Editorial: Education as Commodity


For a state that’s more than a thousand miles away from the Mexican border, North Carolina does its share of fretting about the issue of immigration. And when we address immigration in the Old North State, we’re not talking about expatriate Swedes or snowbird Canadians. The issue as most people see it centers on Mexicans and other Latinos, who are part of the state’s fastest-growing demographic.

There are nearly 600,000 Latinos in North Carolina – that’s a Census number, so the figure’s a bit conservative. They came and, for the most part, they didn’t ask for much, maybe drivers licenses, places to live, jobs within our agricultural, manufacturing and construction industries.

And yes, plenty of Latino Americans have broken the law in North Carolina, as have many company owners who rely on cheap labor to keep costs down.

But all of them came here for the promise of a better life for themselves and future generations. And most of them aren’t going anywhere.

Last month’s announcement by the NC Community College System, ratifying a 1997 decision to universally accept undocumented immigrants for admission, could be seen as keeping a deal struck by the founding fathers, well in line with the spirit of this country and this state.

We do still consider ourselves a haven from oppression, a bastion of freedom, a land of opportunity, right? And do we not all agree that education is more right than privilege, that an educated populace is inherently better than an unlearned one, that it is in our best interests to give our citizens, particularly our most disenfranchised, access to the tools to unlock their potential?

Do we?

We should. Even those who do not stand behind the flag on this issue should see the alternative as undesirable.

By prohibiting education past high school for a demographic which clusters on the low end of the socioeconomic spectrum, we effectively create a ceiling through which none but a few can break. In the process, we are helping ensure a lasting underclass and all the problems – crime, poverty, diminished property values among them – inherent therein.

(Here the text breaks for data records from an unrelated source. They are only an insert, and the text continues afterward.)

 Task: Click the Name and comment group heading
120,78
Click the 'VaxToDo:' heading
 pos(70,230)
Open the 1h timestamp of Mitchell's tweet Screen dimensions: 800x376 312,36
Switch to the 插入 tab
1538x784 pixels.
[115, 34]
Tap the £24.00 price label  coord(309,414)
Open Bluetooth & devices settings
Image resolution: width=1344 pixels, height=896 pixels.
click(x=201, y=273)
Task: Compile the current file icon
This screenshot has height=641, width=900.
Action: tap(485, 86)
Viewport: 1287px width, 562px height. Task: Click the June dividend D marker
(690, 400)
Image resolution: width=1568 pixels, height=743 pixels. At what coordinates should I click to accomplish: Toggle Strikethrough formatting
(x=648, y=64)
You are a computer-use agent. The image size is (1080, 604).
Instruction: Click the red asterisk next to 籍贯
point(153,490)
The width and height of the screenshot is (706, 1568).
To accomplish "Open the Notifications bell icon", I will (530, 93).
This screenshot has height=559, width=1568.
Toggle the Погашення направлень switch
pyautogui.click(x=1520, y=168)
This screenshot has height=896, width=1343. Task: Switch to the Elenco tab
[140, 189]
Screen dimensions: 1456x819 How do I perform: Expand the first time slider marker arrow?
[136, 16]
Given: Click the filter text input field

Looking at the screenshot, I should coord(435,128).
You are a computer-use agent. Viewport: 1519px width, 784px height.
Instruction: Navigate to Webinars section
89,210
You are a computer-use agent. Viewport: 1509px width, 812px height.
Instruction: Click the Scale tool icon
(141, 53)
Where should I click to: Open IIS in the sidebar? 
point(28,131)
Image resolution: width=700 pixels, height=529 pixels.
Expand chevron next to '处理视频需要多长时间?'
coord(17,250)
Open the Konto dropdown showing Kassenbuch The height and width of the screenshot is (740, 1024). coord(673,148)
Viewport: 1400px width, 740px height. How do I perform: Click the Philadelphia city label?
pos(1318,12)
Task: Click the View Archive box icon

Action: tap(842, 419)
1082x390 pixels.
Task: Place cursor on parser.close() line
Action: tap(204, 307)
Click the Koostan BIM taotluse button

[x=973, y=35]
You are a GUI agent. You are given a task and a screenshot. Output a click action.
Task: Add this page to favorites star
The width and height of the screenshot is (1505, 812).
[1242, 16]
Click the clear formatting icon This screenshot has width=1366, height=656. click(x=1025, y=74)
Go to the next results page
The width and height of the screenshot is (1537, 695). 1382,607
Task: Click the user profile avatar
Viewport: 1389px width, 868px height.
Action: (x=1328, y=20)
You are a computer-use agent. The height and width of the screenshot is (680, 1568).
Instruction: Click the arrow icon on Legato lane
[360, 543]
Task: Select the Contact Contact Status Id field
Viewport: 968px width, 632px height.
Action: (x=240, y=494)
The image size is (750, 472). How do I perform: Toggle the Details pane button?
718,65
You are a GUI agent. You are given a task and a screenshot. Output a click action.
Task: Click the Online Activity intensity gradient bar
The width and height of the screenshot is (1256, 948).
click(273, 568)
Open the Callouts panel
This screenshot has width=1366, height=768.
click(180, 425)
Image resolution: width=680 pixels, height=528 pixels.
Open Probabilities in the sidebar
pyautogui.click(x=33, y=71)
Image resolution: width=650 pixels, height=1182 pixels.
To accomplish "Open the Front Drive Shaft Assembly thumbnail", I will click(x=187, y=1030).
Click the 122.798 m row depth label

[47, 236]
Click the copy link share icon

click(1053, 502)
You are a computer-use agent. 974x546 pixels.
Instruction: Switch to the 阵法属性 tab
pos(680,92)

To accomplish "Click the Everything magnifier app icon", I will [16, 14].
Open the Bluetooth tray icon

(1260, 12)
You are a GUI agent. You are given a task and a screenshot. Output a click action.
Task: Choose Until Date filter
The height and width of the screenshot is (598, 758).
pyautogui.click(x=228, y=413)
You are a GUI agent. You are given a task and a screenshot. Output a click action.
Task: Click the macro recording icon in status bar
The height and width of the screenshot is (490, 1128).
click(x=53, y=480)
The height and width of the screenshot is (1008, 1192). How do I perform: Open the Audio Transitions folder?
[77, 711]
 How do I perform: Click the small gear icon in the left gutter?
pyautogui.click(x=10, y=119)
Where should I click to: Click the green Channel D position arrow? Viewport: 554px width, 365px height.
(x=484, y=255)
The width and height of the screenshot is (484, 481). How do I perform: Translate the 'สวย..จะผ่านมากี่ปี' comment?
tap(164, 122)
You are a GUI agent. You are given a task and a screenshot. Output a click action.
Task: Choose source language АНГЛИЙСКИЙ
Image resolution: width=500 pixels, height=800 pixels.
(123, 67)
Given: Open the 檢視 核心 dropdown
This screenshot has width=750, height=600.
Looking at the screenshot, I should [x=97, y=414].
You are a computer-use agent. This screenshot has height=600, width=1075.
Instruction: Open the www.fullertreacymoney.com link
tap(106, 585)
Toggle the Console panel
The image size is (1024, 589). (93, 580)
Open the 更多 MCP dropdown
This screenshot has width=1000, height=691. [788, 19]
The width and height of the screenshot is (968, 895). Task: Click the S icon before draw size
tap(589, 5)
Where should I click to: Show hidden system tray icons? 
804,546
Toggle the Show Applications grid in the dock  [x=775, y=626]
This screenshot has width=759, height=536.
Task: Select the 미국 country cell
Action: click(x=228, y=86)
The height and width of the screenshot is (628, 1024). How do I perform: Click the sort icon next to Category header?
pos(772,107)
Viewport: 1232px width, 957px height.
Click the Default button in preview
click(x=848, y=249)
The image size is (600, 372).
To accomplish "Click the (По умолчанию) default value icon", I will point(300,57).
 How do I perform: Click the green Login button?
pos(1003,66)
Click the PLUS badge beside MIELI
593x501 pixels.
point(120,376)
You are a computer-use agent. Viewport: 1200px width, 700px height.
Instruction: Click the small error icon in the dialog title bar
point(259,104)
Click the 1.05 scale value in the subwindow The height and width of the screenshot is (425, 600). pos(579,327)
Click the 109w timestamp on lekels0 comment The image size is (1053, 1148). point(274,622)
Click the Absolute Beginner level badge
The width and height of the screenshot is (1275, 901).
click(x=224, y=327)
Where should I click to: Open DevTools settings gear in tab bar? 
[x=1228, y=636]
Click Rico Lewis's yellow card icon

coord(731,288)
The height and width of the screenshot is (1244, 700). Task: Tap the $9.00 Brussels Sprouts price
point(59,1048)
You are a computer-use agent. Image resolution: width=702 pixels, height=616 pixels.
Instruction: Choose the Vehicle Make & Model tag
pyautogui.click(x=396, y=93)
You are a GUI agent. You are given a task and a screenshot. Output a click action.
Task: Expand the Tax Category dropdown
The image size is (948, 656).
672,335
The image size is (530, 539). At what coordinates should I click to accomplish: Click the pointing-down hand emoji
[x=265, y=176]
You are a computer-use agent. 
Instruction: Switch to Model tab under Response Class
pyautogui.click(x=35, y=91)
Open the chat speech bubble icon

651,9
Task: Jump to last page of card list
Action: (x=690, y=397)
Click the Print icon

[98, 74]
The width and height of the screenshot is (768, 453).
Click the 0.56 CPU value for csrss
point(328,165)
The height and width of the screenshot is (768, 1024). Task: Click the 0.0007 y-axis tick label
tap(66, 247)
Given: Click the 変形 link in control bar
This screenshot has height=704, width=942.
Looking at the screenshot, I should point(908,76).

Still, the decision by the community college system has come under fire, particularly from US Rep. Sue Myrick, a Republican who represents North Carolina’s 9th district, who called the policy “stupid” because it “educate[s] and train[s] illegal aliens so they can directly compete against American citizens for the same jobs.”

And both Republican and Democratic gubernatorial candidates have already seized on the issue as campaign fodder and have put the question to NC Attorney General Roy Cooper, himself up for reelection in 2008.

What the pols must consider is whether people see education as a commodity to be controlled and distributed according to strict dictates or as an investment into the state’s economy and quality of life.

This is far from over.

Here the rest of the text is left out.